Welcome to the Annual Round Up – a quick drive through some of the highlights of the year!
December came and went in a flurry of activity – I was starting to see order spreadsheets and packs of bacon in my sleep!
Christmas is the busiest time of the year for us for private orders – our customers want anything from a single pack of bacon through to huge hampers of hams, sausages, bacon and salami – one Italian customer bought salamis to take home as gifts for his family! Our guesses on quantities worked well – we were sold out of back and streaky bacon, had one ham left and a few packets of sausages – none have gone to waste 🙂
Another busy Buttle Farm year under our belts.
Another hot sunny day, in June, saw 50 guests for our Slow Pig day – supporting the Slow Food movement and sharing life on the farm with our visitors. Everyone seemed to love the farm tour and certainly loved the pork supper served on the terrace.
We hosted our first wedding on the farm – a gorgeous day in July saw the marriage of Mr and Mrs Richard Coward on the terrace – they had a great time, everything went according to plan and I think I was more nervous than the two of them put together!
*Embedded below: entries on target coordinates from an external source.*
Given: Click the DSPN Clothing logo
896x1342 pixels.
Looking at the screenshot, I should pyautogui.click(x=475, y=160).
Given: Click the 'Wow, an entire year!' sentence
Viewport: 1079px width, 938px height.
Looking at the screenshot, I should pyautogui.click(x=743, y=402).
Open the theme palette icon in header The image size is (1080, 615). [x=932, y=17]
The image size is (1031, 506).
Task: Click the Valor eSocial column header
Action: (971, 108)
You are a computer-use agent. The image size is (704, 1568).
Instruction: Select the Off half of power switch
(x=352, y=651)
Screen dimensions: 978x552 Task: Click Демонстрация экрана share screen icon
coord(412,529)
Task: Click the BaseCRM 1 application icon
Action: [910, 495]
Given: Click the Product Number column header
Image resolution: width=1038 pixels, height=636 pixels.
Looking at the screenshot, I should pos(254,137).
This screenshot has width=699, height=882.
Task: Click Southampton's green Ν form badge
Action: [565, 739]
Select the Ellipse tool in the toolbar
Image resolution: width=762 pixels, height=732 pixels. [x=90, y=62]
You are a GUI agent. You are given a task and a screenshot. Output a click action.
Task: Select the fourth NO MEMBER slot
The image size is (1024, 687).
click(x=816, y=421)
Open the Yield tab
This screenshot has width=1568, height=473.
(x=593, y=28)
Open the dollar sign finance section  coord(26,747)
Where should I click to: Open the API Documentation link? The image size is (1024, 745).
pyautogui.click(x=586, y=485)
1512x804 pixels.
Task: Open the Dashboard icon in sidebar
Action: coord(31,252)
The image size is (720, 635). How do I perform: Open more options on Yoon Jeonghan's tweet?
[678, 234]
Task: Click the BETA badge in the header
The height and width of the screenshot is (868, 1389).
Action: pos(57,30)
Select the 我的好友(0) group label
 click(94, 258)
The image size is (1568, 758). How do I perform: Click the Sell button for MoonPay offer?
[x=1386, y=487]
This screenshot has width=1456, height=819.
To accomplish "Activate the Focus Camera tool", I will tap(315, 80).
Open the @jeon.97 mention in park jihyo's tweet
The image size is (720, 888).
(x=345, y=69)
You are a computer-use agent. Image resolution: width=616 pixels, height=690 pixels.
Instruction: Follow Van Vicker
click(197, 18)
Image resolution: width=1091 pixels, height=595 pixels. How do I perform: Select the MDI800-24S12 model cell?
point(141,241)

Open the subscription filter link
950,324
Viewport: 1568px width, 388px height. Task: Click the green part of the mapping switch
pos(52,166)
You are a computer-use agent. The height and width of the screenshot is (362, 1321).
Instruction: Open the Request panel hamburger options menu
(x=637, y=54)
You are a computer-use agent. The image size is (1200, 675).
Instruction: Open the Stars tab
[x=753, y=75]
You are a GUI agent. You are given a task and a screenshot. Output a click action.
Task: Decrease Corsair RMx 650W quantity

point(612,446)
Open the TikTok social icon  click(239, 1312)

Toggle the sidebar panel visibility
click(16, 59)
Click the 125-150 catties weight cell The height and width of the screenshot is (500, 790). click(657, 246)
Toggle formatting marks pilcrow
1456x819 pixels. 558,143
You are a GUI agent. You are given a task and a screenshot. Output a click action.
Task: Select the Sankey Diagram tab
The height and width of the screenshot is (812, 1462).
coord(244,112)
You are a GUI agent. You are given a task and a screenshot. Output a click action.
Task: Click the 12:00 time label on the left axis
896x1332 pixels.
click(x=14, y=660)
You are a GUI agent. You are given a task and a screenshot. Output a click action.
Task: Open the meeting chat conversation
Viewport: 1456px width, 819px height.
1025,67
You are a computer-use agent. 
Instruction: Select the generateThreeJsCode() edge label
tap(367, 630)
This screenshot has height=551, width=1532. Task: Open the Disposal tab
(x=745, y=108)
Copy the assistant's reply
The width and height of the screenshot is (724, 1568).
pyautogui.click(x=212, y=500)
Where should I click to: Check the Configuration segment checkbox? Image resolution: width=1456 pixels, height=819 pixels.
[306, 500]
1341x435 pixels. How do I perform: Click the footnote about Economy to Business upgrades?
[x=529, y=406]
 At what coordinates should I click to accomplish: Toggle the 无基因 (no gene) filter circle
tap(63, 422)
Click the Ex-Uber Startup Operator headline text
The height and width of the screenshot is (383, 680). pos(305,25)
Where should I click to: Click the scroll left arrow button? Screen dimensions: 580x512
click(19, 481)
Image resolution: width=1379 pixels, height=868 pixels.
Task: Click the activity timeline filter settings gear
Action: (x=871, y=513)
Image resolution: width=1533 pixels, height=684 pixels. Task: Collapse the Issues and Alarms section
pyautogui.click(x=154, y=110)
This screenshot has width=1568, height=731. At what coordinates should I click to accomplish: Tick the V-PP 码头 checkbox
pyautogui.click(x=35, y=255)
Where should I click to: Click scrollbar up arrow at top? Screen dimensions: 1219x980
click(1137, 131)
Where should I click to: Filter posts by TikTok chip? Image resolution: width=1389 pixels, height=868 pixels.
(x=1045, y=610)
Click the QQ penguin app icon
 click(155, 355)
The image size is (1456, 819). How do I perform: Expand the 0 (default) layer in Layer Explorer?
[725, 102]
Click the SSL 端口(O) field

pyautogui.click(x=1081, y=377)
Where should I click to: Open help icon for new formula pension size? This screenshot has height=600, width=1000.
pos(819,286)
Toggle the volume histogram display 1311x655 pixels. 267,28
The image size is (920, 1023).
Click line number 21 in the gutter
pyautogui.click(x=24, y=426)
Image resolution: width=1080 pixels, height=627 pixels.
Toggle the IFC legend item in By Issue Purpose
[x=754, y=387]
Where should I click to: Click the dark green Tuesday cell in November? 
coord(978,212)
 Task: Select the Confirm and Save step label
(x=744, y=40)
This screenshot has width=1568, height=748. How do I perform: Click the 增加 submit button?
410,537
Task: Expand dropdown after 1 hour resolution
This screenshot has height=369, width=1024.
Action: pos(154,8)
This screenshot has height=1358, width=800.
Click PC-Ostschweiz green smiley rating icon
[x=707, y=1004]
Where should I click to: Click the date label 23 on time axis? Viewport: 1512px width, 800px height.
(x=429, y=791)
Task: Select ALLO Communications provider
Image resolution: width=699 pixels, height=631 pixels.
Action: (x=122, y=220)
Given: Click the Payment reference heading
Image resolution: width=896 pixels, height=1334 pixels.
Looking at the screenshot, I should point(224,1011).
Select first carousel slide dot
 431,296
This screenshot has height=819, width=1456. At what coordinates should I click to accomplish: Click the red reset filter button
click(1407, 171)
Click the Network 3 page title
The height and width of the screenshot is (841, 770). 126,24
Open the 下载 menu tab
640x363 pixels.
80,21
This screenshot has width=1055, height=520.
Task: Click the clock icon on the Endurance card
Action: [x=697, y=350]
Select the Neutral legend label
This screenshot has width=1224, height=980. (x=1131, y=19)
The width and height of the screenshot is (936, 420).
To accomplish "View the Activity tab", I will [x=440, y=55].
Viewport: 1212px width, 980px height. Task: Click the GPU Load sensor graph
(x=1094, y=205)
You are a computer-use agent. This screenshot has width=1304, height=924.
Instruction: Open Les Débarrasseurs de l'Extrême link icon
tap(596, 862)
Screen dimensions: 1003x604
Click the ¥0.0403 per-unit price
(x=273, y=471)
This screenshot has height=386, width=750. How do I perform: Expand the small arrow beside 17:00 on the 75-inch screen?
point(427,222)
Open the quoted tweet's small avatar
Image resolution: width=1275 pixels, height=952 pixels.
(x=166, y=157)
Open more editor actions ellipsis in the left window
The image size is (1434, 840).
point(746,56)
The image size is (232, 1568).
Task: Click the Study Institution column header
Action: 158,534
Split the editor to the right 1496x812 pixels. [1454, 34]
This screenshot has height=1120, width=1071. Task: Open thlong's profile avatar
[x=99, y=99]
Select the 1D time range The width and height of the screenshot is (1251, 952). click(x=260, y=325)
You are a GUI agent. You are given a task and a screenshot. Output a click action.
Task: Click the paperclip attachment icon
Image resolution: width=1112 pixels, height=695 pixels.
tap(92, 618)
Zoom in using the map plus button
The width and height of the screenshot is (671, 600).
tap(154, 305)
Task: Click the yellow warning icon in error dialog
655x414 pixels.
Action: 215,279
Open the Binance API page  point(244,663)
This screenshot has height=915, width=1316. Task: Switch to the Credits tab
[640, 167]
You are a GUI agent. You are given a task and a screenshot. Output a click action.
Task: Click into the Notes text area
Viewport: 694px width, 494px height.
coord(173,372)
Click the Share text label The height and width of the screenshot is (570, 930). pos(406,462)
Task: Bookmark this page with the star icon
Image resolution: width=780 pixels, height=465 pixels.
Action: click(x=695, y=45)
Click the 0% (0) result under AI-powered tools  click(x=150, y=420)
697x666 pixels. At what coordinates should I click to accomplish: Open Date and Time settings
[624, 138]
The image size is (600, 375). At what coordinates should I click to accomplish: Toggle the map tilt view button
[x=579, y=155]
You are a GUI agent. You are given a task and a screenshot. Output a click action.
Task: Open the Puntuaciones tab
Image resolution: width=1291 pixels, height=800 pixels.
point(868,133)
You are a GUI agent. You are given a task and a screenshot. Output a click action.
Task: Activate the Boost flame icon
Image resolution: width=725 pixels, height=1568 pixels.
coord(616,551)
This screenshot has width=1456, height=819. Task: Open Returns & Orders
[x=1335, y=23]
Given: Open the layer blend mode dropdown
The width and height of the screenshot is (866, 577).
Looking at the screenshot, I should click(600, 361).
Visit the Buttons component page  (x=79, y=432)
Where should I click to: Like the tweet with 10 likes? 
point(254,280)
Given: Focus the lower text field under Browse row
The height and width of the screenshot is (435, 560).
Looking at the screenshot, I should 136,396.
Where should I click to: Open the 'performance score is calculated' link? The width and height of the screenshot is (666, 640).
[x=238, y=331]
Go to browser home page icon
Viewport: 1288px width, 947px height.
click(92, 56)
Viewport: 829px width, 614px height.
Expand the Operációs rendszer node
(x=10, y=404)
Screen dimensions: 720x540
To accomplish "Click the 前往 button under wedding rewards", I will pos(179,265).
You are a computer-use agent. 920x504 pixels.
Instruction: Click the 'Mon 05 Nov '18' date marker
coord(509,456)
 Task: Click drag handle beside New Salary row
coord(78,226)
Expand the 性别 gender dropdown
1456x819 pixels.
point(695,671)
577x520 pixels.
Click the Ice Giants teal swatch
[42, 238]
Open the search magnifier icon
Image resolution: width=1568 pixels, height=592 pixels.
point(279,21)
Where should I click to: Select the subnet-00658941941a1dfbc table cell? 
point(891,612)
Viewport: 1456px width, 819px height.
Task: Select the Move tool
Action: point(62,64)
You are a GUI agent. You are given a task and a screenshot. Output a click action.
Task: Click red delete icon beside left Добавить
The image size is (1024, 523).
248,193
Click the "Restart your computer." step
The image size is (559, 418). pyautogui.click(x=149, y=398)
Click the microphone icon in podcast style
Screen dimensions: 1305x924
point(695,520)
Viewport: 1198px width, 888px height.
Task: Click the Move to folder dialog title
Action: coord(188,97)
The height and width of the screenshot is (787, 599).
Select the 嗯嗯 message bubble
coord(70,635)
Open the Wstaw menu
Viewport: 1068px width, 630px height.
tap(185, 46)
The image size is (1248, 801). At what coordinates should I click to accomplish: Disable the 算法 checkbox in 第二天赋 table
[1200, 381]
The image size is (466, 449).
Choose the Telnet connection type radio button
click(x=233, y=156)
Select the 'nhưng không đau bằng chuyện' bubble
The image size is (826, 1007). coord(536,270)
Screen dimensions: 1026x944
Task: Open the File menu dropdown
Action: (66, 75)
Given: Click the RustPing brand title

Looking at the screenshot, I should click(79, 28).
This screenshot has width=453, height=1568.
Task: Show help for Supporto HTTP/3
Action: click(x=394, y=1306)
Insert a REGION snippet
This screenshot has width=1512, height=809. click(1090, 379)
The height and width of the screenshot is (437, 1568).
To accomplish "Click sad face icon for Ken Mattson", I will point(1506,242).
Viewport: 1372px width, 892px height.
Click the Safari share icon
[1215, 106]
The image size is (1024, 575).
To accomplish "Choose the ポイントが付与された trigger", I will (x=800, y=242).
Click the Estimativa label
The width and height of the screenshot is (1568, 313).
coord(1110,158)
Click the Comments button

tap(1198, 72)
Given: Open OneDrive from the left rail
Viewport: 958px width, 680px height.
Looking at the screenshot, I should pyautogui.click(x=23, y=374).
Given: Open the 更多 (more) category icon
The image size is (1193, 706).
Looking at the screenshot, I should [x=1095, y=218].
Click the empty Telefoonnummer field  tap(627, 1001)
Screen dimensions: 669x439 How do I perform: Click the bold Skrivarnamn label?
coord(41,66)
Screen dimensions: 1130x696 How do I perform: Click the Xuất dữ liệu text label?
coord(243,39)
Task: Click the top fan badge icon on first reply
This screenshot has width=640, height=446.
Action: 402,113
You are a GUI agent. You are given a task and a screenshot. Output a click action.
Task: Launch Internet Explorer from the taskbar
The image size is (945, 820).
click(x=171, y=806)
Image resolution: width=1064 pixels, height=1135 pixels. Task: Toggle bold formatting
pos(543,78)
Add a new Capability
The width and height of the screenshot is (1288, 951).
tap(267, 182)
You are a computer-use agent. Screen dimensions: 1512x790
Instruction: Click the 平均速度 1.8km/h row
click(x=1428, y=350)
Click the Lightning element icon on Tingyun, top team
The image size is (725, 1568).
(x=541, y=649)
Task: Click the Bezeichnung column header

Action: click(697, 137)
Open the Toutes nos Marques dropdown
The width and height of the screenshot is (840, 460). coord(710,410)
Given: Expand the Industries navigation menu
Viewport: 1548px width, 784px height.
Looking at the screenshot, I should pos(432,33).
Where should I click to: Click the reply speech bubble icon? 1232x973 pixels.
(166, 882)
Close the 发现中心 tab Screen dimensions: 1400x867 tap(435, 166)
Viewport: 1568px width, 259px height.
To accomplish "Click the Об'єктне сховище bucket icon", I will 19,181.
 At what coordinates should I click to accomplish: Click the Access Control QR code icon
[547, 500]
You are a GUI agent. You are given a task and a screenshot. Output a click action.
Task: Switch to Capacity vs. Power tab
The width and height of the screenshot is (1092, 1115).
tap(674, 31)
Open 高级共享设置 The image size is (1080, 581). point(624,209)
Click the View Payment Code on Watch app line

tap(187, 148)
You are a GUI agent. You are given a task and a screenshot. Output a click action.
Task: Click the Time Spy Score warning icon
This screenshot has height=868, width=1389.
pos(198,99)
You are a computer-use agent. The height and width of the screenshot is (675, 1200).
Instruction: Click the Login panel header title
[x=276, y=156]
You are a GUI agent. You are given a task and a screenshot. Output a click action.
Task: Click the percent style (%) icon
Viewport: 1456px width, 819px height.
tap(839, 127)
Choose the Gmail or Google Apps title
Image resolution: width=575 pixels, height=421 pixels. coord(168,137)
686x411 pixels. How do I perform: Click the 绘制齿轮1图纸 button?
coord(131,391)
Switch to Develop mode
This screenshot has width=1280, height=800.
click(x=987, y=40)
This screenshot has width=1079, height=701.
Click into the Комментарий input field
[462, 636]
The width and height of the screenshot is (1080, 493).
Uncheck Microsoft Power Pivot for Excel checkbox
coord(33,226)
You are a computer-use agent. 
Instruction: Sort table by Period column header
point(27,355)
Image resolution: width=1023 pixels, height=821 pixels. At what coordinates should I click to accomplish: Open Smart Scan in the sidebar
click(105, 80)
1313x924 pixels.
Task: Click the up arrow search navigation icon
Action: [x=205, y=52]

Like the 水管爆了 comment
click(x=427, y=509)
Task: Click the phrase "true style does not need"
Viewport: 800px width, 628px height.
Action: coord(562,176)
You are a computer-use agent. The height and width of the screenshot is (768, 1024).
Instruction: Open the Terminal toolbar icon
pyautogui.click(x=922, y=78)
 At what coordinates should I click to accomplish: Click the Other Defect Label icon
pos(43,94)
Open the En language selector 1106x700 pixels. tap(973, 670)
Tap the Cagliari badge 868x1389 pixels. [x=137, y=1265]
Through the year, we had a steady flow of new piglets arrive – however many litters we have, the nervousness in the days before and the excitement of their arrival never fades.
And the guinea fowl did us proud with eggs through the summer – we ate some, sold some to our cottage guests, shipped some off around the country to be hatched out on farms, in schools, on grand estates.
September saw another film crew at the farm – this time, filming a promotional video focussing on a ‘day in the life of …’ two rising star cyclists. They brought a selection of very fancy bikes with them – worth eye-watering amounts of money – you learn something every day in this job!
November and December brought two BBC radio teams to the farm: the first was our local BBC Radio Wiltshire who broadcast from the farm during the breakfast show to celebrate the return to Calne of the bronze pig statue. The second crew was from Radio 4’s Food Programme – not broadcast yet – doing a feature on rare breed pig farming. Looking forward to hearing that one come out!
The weather was …. mixed! We had an incredibly dry winter – which is good for us, not so good for arable farmers – an extremely dry spring – not bad for us, terrible for our arable friends – a very wet summer – a relief for us but disappointing for people taking holidays in the UK. Autumn and early winter were more ‘normal’ but December arrived on a tidal wave of storms and by New Year’s Eve, we were wetter and muddier than we have been in years. The pigs don’t mind the mud – as long as they have their dry arks with fresh straw every week, they are happy enough but it does make it a challenge for the humans … getting around the fields without losing a welly is a daily battle!